César Boutteville

Personal information
- Born: 24 June 1917 Thin-Hao, French Indochina
- Died: 21 May 2015 (aged 97) Versailles, France

Chess career
- Country: France
- Peak rating: 2290 (July 1971)

= César Boutteville =

French chess player (1917–2015)

César Boutteville (24 June 1917 – 21 May 2015) was a French chess master.

==Biography & Career==
The son of a French father and a Vietnamese mother, Cesar Boutteville was born in Thin-Hao (or Thịnh Hào), nowadays part of Hanoi's urban district Dong Da.

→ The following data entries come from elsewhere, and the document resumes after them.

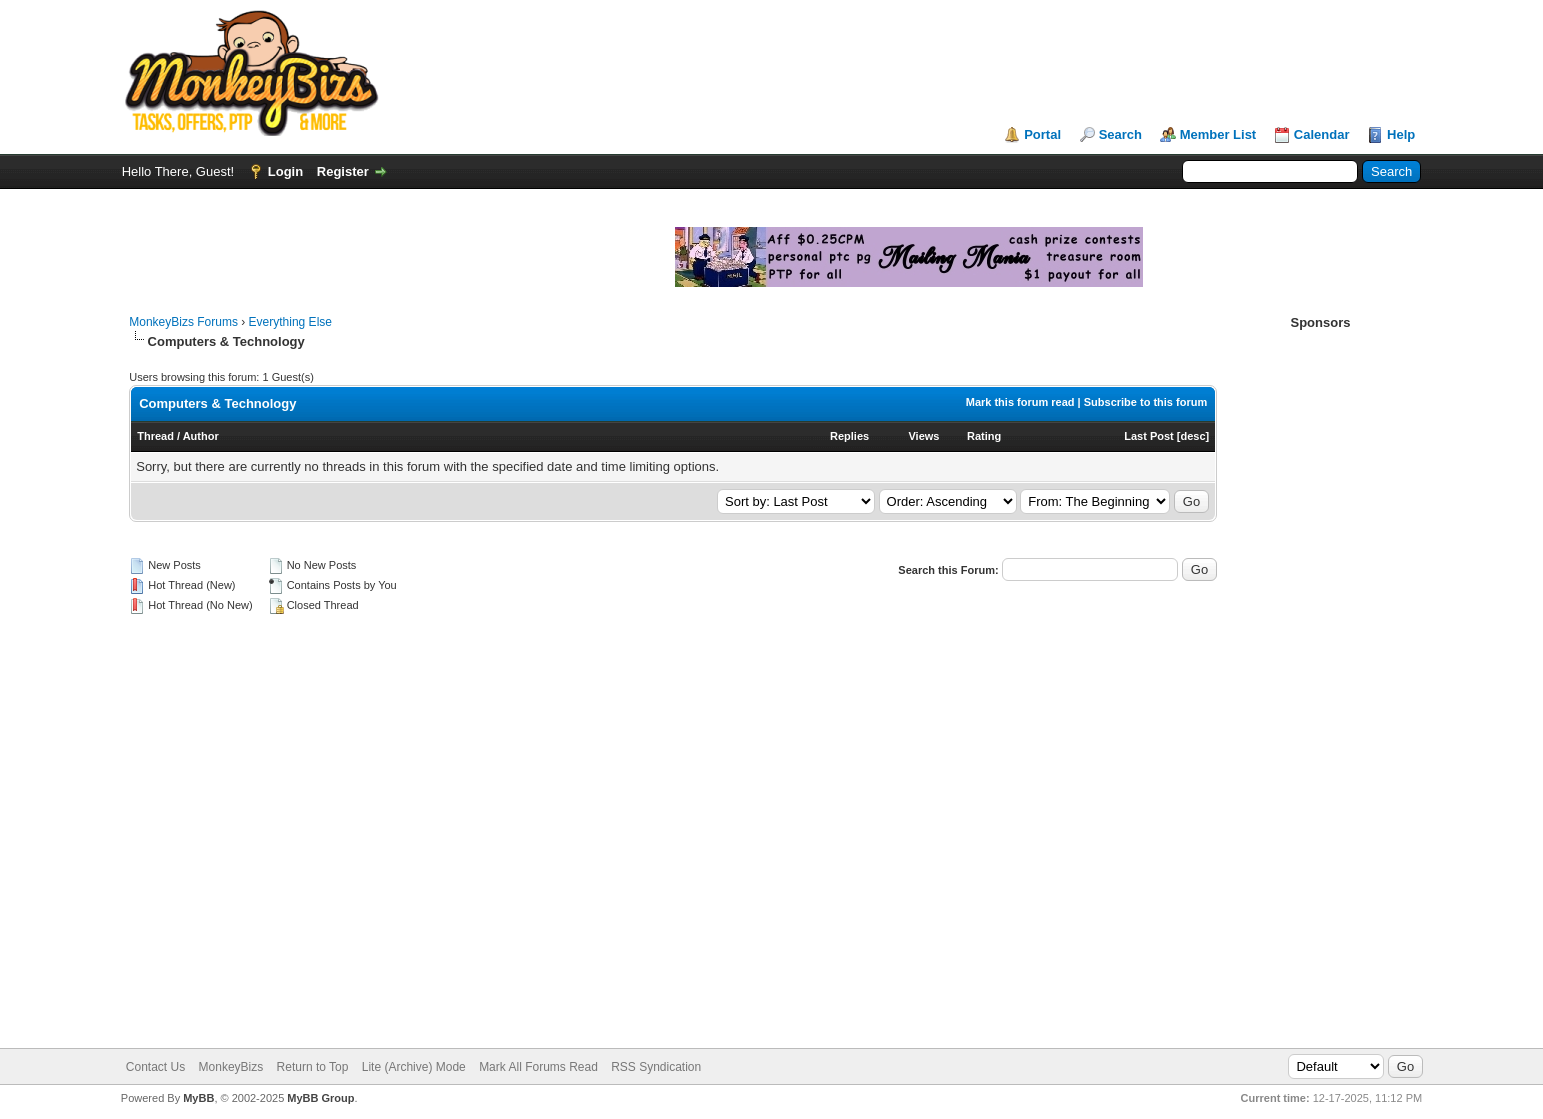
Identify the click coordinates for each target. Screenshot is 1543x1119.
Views (923, 436)
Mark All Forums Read (538, 1067)
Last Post (1149, 436)
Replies (849, 436)
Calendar (1322, 134)
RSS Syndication (656, 1067)
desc (1192, 436)
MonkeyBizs (231, 1067)
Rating (984, 436)
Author (201, 436)
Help (1401, 134)
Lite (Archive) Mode (414, 1067)
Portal (1042, 134)
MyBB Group (320, 1098)
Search (1120, 134)
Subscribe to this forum (1145, 402)
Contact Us (155, 1067)
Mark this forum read (1020, 402)
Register (343, 171)
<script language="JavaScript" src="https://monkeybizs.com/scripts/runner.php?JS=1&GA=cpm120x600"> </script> (1320, 633)
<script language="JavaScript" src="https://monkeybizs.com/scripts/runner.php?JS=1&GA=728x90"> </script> (831, 73)
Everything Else (290, 322)
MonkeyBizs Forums (183, 322)
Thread (155, 436)
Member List (1218, 134)
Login (285, 171)
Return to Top (313, 1067)
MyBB (198, 1098)
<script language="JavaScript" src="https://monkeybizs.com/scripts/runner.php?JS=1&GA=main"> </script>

He moved with his family to France in 1929. After settling in Boulogne-sur-Mer, the young César continued his education in Roubaix.

He was a six-time winner of both the French Chess Championship (1945, 1950, 1954, 1955, 1959, and 1967) and the Paris City Chess Championship (1944, 1945, 1946, 1952, 1961, and 1972).

Boutteville represented France seven times in Chess Olympiads from 1956 to 1968. He also played in friendly matches against Switzerland (1946), Australia (1946), Czechoslovakia (1947) and the Soviet Union (1954).

He took third at Paris 1962/63 (Albéric O'Kelly de Galway won), shared 10th at Bordeaux, and tied for eighth at Le Havre 1966 (Bent Larsen won).

When he was over 90 years old, after a long break, he returned to play for the Le Chesnay club.

He died in his home in Versailles on 21 May 2015.